►

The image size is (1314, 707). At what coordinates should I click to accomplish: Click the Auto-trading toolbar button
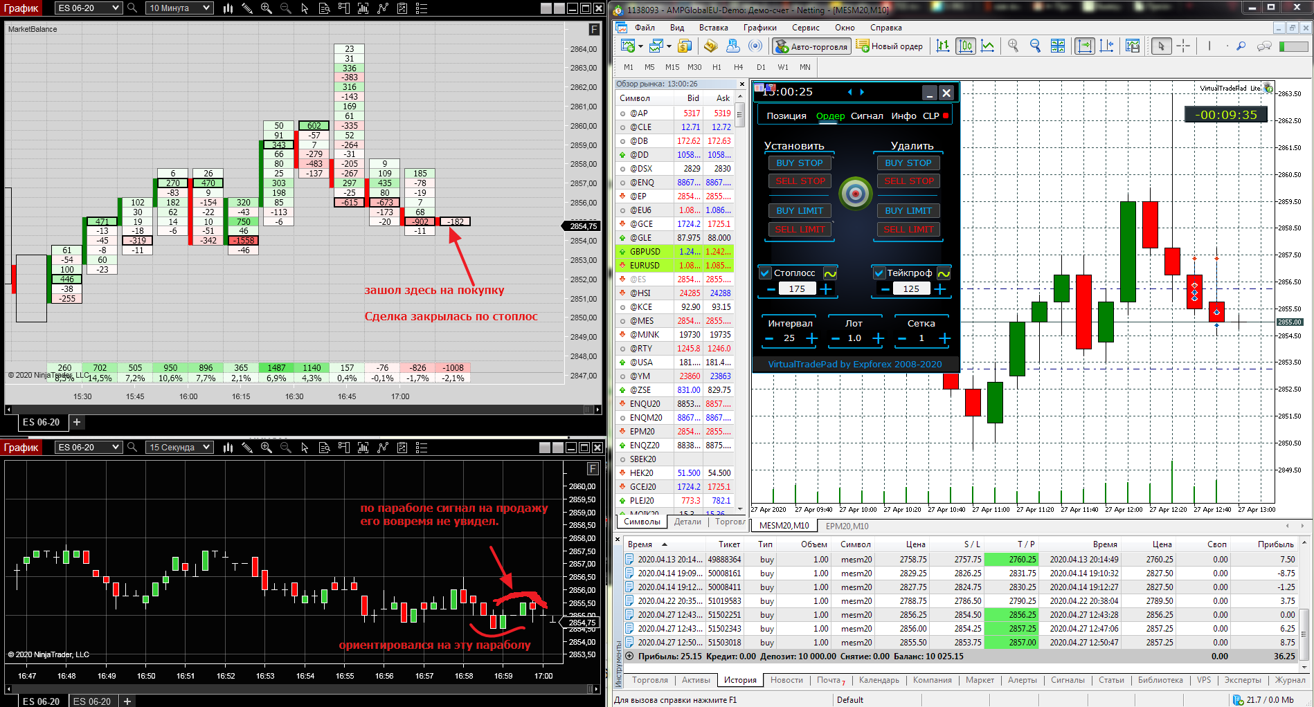811,46
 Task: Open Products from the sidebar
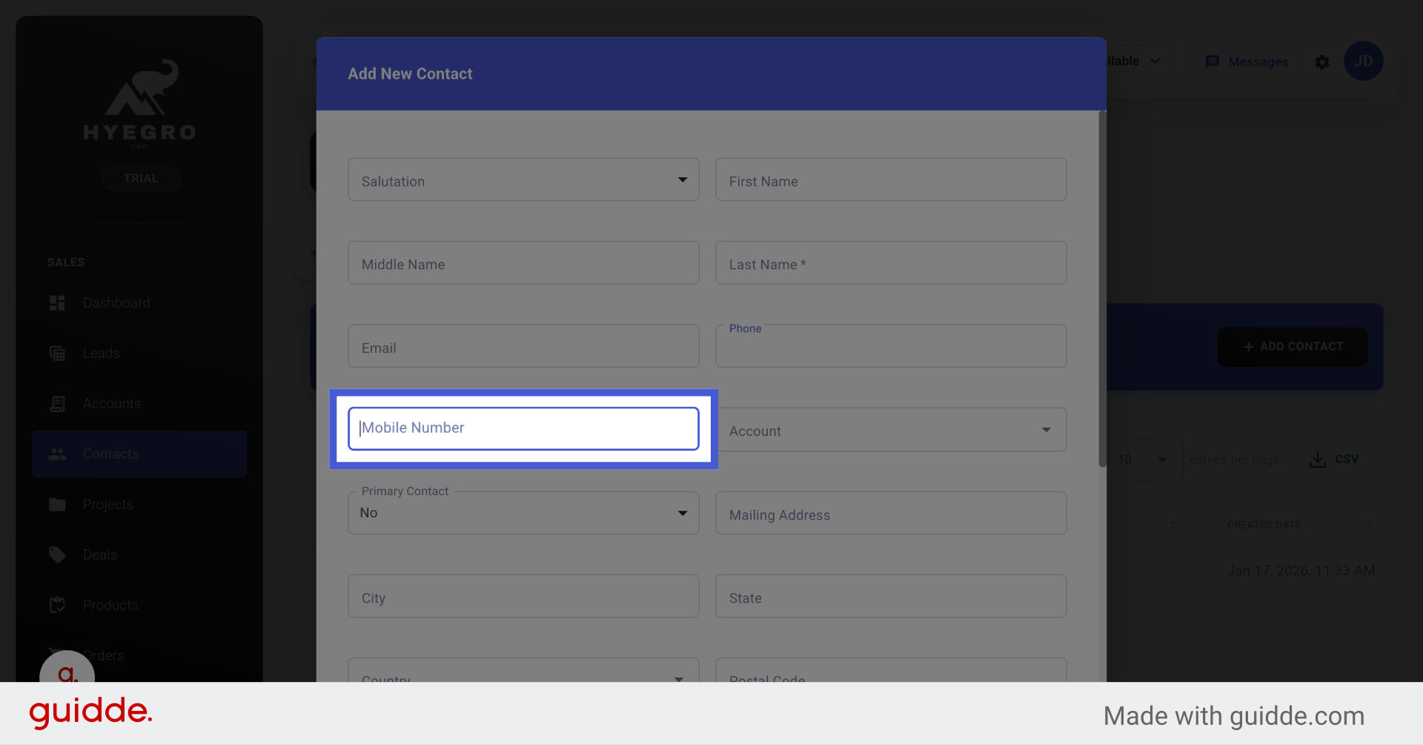[58, 605]
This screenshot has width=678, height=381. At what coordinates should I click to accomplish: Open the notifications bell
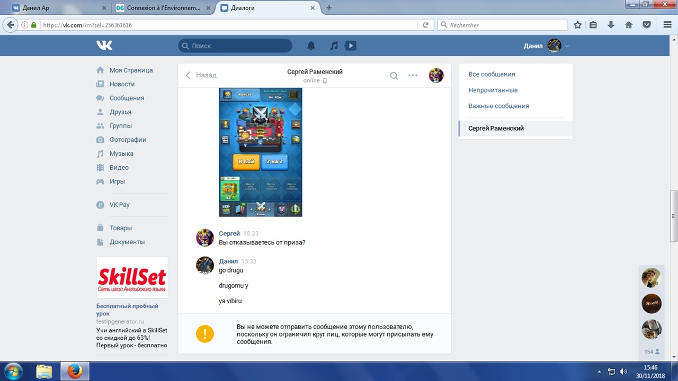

◄

Render the data above as a Markdown table with the columns "Row" and "Line," giving each non-blank line its own numbered row. Omit the pictures from the table.

FINAL RESULT.
| Row | Line |
|---|---|
| 1 | The image size is (1314, 707). At what coordinates should I click to accomplish: Click the Auto-trading toolbar button |
| 2 | 811,46 |
| 3 |  Task: Open Products from the sidebar |
| 4 | [58, 605] |
| 5 | This screenshot has width=678, height=381. At what coordinates should I click to accomplish: Open the notifications bell |